Exercise brief
Output, verbatim, the stretch of the article on Florida workers' compensation rates from "Whatever the final" through "the November election.".

The increase approved by the OIR is less than one recommended by an independent workers’ compensation review agency, the National Council on Compensation Insurance (NCCI). In early July, NCCI recommended a rate increase of 19.6 percent. The lower, approved rate, and the anticipated increase in lawsuits stemming from the higher fees, will create at least a $1 billion in unfunded liability in the system, business leaders say.
“NCCI tells us that the increase in lawsuits by trial lawyers will cost Florida businesses potentially $1 billion or more in unfunded liability,” Florida Chamber of Commerce president and CEO, Mark Wilson, told the OIR. “That’s a lucrative deal for personal injury trial lawyers but a raw deal for injured workers who won’t gain a dime.”
A study, “Economic Report: Effects of Castellanos and Other Recent Court Decisions on Florida Workers Compensation Costs, Employment and Wages,” commissioned by the Justice Reform Institute places the number much higher: “…the combined impact of these decisions on the system costs will be much greater, +35.4%, than the NCCI proposed first year rate increase.”
Whatever the final number is to the business community, Florida could see a flattening of job creation after 61 months of steady growth – and then a reverse.
“We’re going to see it as early as later this year and early next year,” predicted Edie Ousley, vice president of public affairs for the Florida Chamber.
The good news for the business community is that political observers predict that the makeup of the legislature will remain largely pro-business after the November election.

Dataset content
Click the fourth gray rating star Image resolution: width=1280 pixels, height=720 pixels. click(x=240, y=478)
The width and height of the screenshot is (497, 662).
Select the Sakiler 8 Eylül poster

==

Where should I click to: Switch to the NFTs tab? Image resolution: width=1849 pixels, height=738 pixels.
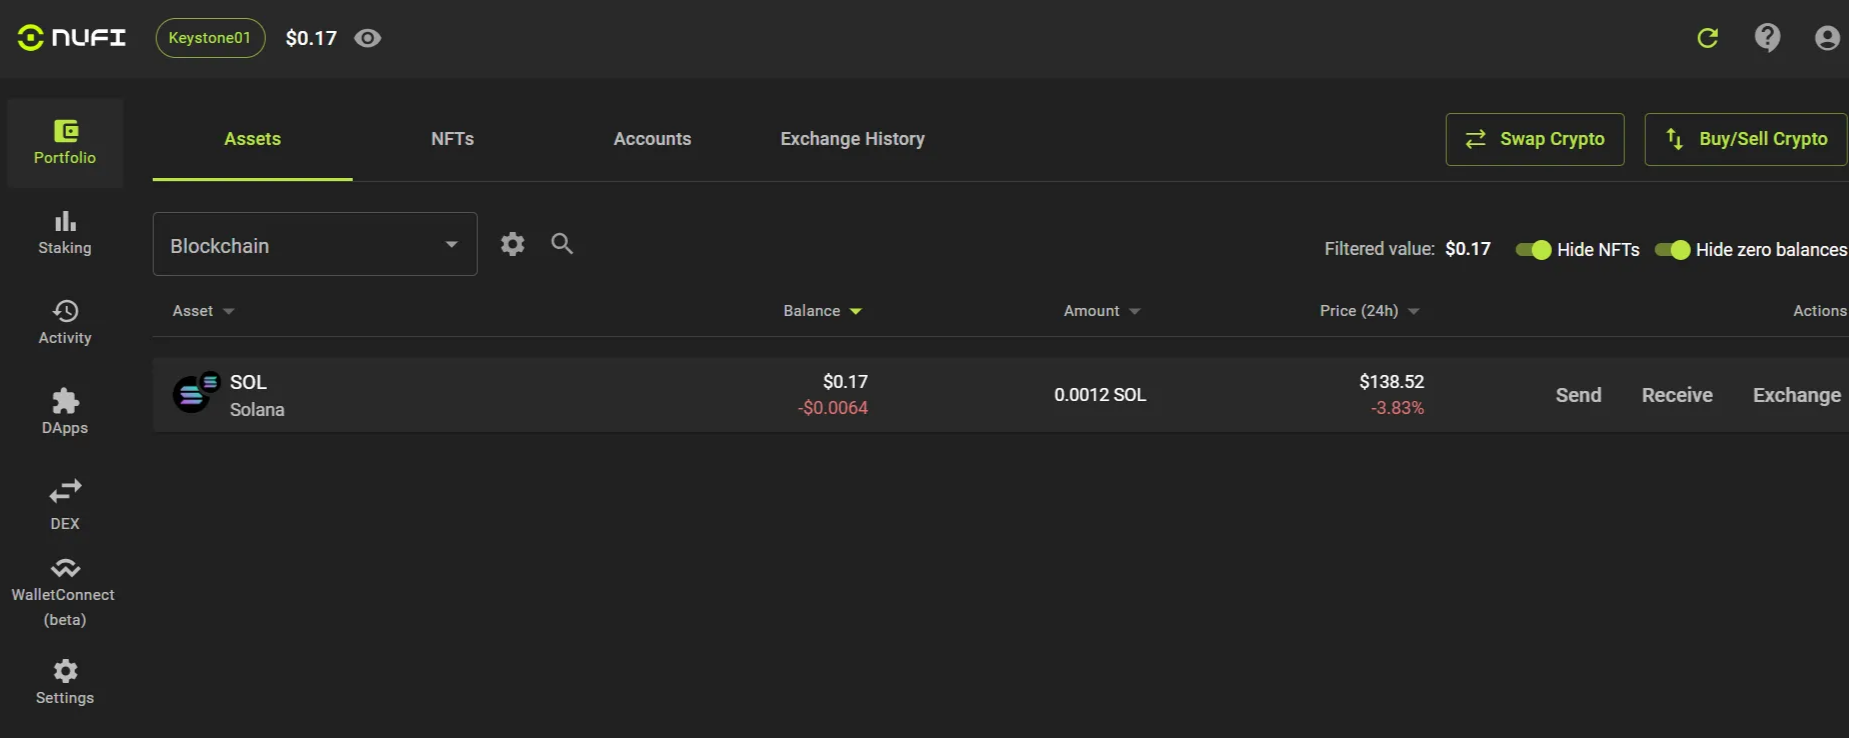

The output
Whatever the final number is to the business community, Florida could see a flattening of job creation after 61 months of steady growth – and then a reverse.
“We’re going to see it as early as later this year and early next year,” predicted Edie Ousley, vice president of public affairs for the Florida Chamber.
The good news for the business community is that political observers predict that the makeup of the legislature will remain largely pro-business after the November election.